# DOCUMENT EXTRACT
********

URL structure is the practice of designing the address of every page on a website to be concise, meaningful, and consistently hierarchical, so that people and search engines can grasp it at a glance. A good URL structure lets you guess what a page is about and where it sits within the site from the address alone.

A url slug is a single path segment of a URL, that is, one of its component parts. URL structure differs in scope: it is the overall blueprint that decides which words those slugs use, what folder hierarchy they form, and which conventions (lowercase, hyphens, and so on) govern how they are combined.

Best Practices

AspectRecommendationReason
Word separationUse hyphens (-); avoid underscores (_)Google reads hyphens as word separators, making concepts easy to identify
Letter caseStick to lowercaseMixed case can create duplicate content problems
Word choiceReadable, meaningful words in the audience's languageAn address people can understand instead of a long ID number
HierarchyLogical folder structure; avoid excessive depthMakes content relationships easy for people and search engines to follow
ParametersRemove unnecessary parameters that do not change contentPrevents crawl and indexing waste from a flood of duplicate URLs
Dates and numbersExclude where possibleAddresses can become mismatched or look stale when content is updated
ProtocolHTTPSA lightweight ranking signal since 2014

Good URLs and Bad URLs

Good examples
https://example.com/shoes/running/nike-pegasus
https://example.com/blog/url-structure-guide

Bad examples
https://example.com/index.php?topic=42&area=3a5ebc944f41daa6
https://example.com/Category/New_Products/Item_00123?sid=abc

When non-ASCII characters are involved, Google recommends UTF-8 based percent-encoding and advises using words in the audience's language (transliterating when necessary). When parameters are used, Google recommends the standard notation: joining key and value with an equals sign (=), additional parameters with an ampersand (&), and multiple values with commas (,).

********

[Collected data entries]
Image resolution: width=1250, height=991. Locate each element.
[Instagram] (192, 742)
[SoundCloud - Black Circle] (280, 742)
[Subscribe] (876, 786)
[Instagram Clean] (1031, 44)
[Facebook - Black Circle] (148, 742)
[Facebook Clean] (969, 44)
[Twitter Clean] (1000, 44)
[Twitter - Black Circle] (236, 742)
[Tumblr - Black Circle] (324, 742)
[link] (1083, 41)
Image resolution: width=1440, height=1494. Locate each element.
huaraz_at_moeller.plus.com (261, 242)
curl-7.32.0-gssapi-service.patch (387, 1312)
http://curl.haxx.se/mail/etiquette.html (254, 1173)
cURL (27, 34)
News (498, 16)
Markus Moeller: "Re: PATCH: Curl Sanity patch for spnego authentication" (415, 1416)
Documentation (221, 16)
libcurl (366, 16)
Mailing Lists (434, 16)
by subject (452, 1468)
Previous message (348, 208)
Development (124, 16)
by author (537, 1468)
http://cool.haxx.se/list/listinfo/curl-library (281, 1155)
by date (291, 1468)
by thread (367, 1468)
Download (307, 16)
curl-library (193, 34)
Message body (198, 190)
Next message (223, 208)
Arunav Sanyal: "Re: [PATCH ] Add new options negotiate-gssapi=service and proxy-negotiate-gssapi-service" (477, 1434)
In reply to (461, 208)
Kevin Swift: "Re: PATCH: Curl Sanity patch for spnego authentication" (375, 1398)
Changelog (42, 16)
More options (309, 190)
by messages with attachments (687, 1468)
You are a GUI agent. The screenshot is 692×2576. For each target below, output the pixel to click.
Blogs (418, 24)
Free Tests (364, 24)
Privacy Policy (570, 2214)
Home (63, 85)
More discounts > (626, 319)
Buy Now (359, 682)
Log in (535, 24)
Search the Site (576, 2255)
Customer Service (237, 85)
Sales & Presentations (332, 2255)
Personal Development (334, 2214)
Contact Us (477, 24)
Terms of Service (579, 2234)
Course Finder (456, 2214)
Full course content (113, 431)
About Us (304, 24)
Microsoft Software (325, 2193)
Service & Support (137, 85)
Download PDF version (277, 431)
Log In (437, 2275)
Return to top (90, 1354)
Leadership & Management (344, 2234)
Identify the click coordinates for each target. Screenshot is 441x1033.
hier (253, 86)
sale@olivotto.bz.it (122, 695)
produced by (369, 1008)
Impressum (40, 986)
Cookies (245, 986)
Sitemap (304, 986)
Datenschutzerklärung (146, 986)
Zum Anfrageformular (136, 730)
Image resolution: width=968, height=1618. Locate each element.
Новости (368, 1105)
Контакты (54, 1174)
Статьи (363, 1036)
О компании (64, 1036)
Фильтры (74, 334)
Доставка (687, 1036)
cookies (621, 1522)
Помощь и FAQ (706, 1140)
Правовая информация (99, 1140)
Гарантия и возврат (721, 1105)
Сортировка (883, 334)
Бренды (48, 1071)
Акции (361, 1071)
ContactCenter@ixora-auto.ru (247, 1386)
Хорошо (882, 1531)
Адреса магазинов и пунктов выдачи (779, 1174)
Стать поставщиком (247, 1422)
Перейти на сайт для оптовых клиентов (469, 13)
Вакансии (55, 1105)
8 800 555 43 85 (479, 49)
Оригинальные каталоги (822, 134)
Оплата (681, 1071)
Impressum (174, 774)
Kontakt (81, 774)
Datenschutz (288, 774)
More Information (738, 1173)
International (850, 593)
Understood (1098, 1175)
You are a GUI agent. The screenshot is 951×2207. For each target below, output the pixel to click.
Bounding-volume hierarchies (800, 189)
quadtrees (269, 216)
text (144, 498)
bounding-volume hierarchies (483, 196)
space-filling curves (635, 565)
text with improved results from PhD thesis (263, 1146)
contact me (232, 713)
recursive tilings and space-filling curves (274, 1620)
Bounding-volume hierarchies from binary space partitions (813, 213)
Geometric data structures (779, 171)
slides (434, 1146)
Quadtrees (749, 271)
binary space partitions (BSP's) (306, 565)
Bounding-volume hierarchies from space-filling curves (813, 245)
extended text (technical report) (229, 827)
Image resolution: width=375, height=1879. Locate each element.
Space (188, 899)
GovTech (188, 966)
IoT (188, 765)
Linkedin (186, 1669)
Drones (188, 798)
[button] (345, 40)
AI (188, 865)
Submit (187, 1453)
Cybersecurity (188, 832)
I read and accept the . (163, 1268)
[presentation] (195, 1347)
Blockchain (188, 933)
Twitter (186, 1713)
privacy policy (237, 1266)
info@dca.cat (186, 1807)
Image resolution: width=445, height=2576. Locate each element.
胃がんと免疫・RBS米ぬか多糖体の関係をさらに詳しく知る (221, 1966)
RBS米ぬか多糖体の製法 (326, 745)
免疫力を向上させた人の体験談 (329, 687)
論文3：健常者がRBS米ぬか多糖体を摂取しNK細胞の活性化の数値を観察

********

# WORK ORDER
In the text on URL structure, what does Google recommend for joining a parameter's key and value? Rely only on the text on URL structure, not on the entries.

# EXERCISE OUTPUT
An equals sign (=).